Whatever appears in the records should be given again exactly, down to the last mark.

Pixel coordinate grounding data:
☆ ☆ ☆ ☆

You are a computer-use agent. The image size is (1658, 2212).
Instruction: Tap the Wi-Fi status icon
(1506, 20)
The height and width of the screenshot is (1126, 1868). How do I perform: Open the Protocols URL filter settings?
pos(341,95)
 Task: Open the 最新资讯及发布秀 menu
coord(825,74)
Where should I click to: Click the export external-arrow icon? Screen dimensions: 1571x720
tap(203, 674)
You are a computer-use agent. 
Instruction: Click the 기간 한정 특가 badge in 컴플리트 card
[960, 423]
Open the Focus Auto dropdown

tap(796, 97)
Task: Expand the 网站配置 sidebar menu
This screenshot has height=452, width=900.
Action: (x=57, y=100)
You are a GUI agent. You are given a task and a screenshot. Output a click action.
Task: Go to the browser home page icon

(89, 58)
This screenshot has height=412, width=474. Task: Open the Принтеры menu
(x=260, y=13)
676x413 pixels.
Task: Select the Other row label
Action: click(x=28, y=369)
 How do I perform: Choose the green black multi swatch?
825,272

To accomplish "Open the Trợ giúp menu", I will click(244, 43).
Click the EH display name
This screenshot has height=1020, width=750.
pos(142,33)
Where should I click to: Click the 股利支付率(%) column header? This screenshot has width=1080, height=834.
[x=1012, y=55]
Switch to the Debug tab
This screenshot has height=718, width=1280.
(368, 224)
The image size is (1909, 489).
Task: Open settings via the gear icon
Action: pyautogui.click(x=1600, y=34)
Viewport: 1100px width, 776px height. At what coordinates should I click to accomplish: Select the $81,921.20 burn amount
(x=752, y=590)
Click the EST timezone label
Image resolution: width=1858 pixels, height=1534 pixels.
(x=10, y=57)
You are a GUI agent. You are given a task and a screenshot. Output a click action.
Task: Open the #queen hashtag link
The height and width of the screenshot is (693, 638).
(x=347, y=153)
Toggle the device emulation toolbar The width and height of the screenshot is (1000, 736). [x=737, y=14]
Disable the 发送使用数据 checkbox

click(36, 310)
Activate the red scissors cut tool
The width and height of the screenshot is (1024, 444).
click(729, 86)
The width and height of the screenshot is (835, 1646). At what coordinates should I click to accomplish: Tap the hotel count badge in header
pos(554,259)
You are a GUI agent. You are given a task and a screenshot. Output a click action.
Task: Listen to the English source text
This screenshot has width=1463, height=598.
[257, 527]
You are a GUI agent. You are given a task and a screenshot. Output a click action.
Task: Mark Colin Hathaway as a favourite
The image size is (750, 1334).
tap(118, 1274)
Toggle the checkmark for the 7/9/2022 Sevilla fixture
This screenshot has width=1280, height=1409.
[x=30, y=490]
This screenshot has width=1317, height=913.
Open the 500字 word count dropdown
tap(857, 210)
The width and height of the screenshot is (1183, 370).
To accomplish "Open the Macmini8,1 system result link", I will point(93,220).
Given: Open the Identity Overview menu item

☆ ☆ ☆ ☆

> Response below:
You are a computer-use agent. The image size is (1658, 2212).
Instruction: Tap the Wi-Fi status icon
(1506, 20)
The height and width of the screenshot is (1126, 1868). How do I perform: Open the Protocols URL filter settings?
pos(341,95)
 Task: Open the 最新资讯及发布秀 menu
coord(825,74)
Where should I click to: Click the export external-arrow icon? Screen dimensions: 1571x720
tap(203, 674)
You are a computer-use agent. 
Instruction: Click the 기간 한정 특가 badge in 컴플리트 card
[960, 423]
Open the Focus Auto dropdown

tap(796, 97)
Task: Expand the 网站配置 sidebar menu
This screenshot has height=452, width=900.
Action: (x=57, y=100)
You are a GUI agent. You are given a task and a screenshot. Output a click action.
Task: Go to the browser home page icon

(89, 58)
This screenshot has height=412, width=474. Task: Open the Принтеры menu
(x=260, y=13)
676x413 pixels.
Task: Select the Other row label
Action: click(x=28, y=369)
 How do I perform: Choose the green black multi swatch?
825,272

To accomplish "Open the Trợ giúp menu", I will click(244, 43).
Click the EH display name
This screenshot has height=1020, width=750.
pos(142,33)
Where should I click to: Click the 股利支付率(%) column header? This screenshot has width=1080, height=834.
[x=1012, y=55]
Switch to the Debug tab
This screenshot has height=718, width=1280.
(368, 224)
The image size is (1909, 489).
Task: Open settings via the gear icon
Action: pyautogui.click(x=1600, y=34)
Viewport: 1100px width, 776px height. At what coordinates should I click to accomplish: Select the $81,921.20 burn amount
(x=752, y=590)
Click the EST timezone label
Image resolution: width=1858 pixels, height=1534 pixels.
(x=10, y=57)
You are a GUI agent. You are given a task and a screenshot. Output a click action.
Task: Open the #queen hashtag link
The height and width of the screenshot is (693, 638).
(x=347, y=153)
Toggle the device emulation toolbar The width and height of the screenshot is (1000, 736). [x=737, y=14]
Disable the 发送使用数据 checkbox

click(36, 310)
Activate the red scissors cut tool
The width and height of the screenshot is (1024, 444).
click(729, 86)
The width and height of the screenshot is (835, 1646). At what coordinates should I click to accomplish: Tap the hotel count badge in header
pos(554,259)
You are a GUI agent. You are given a task and a screenshot. Output a click action.
Task: Listen to the English source text
This screenshot has width=1463, height=598.
[257, 527]
You are a GUI agent. You are given a task and a screenshot. Output a click action.
Task: Mark Colin Hathaway as a favourite
The image size is (750, 1334).
tap(118, 1274)
Toggle the checkmark for the 7/9/2022 Sevilla fixture
This screenshot has width=1280, height=1409.
[x=30, y=490]
This screenshot has width=1317, height=913.
Open the 500字 word count dropdown
tap(857, 210)
The width and height of the screenshot is (1183, 370).
To accomplish "Open the Macmini8,1 system result link", I will point(93,220).
Given: Open the Identity Overview menu item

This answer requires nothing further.